◆ **EXERCISE MATERIALS**
----------------------------------------

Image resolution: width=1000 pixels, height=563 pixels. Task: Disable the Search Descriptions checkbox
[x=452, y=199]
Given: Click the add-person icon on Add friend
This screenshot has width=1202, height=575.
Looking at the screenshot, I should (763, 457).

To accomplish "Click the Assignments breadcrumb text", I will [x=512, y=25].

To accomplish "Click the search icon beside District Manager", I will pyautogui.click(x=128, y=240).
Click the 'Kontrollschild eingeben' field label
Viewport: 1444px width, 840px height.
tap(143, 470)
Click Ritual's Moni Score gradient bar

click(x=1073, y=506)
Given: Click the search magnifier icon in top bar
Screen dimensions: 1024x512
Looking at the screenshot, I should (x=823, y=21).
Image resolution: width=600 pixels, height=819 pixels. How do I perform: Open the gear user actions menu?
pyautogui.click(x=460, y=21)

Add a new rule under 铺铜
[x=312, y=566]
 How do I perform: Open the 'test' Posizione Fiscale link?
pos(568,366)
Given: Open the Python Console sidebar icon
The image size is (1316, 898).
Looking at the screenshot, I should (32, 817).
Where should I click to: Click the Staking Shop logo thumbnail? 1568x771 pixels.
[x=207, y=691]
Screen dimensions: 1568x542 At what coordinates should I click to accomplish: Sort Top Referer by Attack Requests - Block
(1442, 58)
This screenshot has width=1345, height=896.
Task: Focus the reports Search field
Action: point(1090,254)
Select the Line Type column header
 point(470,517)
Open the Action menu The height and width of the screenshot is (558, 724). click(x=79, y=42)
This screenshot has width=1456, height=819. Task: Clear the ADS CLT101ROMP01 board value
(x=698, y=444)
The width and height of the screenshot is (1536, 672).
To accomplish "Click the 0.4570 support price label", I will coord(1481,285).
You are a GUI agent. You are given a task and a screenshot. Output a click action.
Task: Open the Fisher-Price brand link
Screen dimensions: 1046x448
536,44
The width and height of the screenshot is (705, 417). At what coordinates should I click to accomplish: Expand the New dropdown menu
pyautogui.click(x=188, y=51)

----------------------------------------

Can you copy out the records verbatim, from the line containing "Select the Line Type column header" through the end of the records, inclusive?

◆ **REPLY**
Select the Line Type column header
 point(470,517)
Open the Action menu The height and width of the screenshot is (558, 724). click(x=79, y=42)
This screenshot has width=1456, height=819. Task: Clear the ADS CLT101ROMP01 board value
(x=698, y=444)
The width and height of the screenshot is (1536, 672).
To accomplish "Click the 0.4570 support price label", I will coord(1481,285).
You are a GUI agent. You are given a task and a screenshot. Output a click action.
Task: Open the Fisher-Price brand link
Screen dimensions: 1046x448
536,44
The width and height of the screenshot is (705, 417). At what coordinates should I click to accomplish: Expand the New dropdown menu
pyautogui.click(x=188, y=51)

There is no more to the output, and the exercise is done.